Who Am I This Time? is a 1982 American made-for-television comedy-drama film directed by Jonathan Demme and based on the 1961 short story of the same name by Kurt Vonnegut. It is the fourth episode of the first season of PBS' American Playhouse series which aired on February 2, 1982.

Plot
Christopher Walken portrays Harry Nash, a hardware store clerk who has achieved a degree of local celebrity due to his powerful performances in community theatre. Yet when not on the stage or in a rehearsal, Harry retreats into an insecure and painfully shy personality. He remains unsocial most of the time.

The story is set in motion when Helene Shaw (Susan Sarandon), a woman intending to stay in town for only eight weeks, is persuaded into auditioning for the role of Stella, opposite Harry's Stanley Kowalski in a production of A Streetcar Named Desire.

## WRITTEN TASK 1
According to the film description, what is Harry Nash's job?
## WRITTEN TASK 2
Do these statements agree with the film description? Answer yes or no for each, quoting the deciding words. (a) The film aired on February 2, 1982. (b) Helene Shaw plans to stay in town for a year. (c) The short story it is based on dates from 1975.
## WRITTEN TASK 3
Output the passage of the film description that starts at "The story is" and ends at "Streetcar Named Desire.".

## DATA EXTRACT
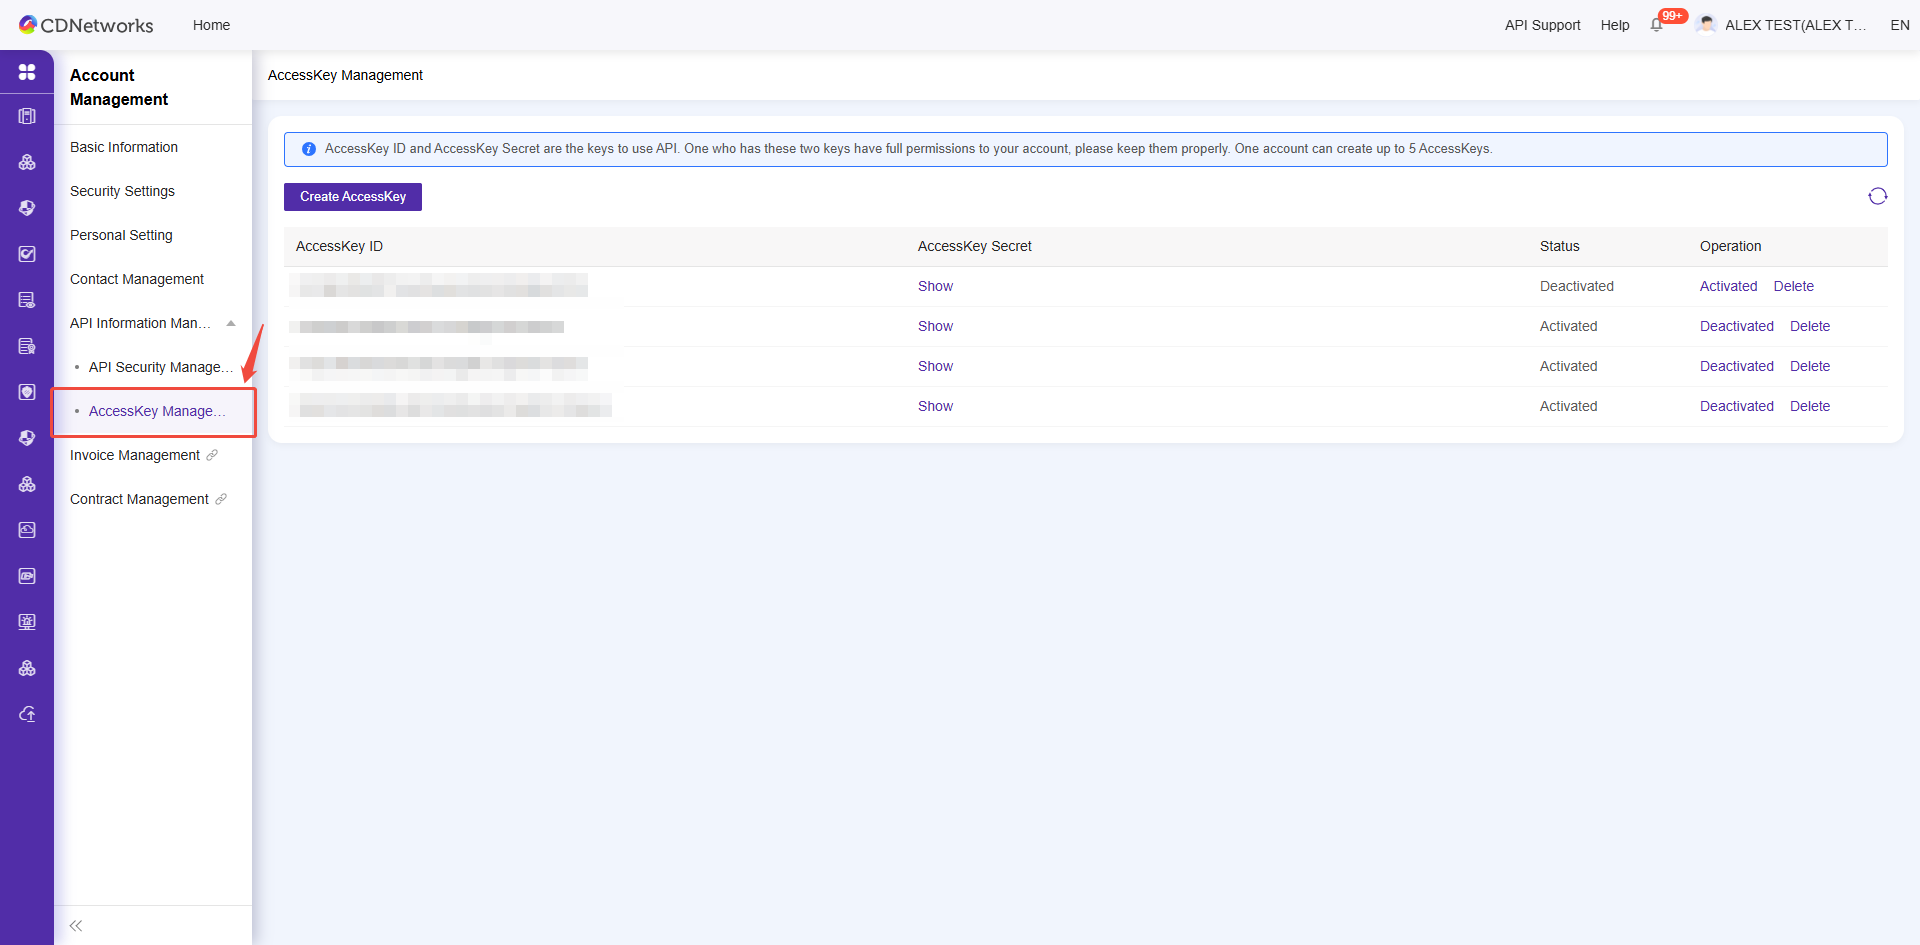Open the EN language selector
Screen dimensions: 1920x945
coord(1900,25)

## RIGHT ANSWER 1
He is a hardware store clerk.

## RIGHT ANSWER 2
(a) Yes: "which aired on February 2, 1982"
(b) No: "intending to stay in town for only eight weeks"
(c) No: "the 1961 short story of the same name by Kurt Vonnegut"

## RIGHT ANSWER 3
The story is set in motion when Helene Shaw (Susan Sarandon), a woman intending to stay in town for only eight weeks, is persuaded into auditioning for the role of Stella, opposite Harry's Stanley Kowalski in a production of A Streetcar Named Desire.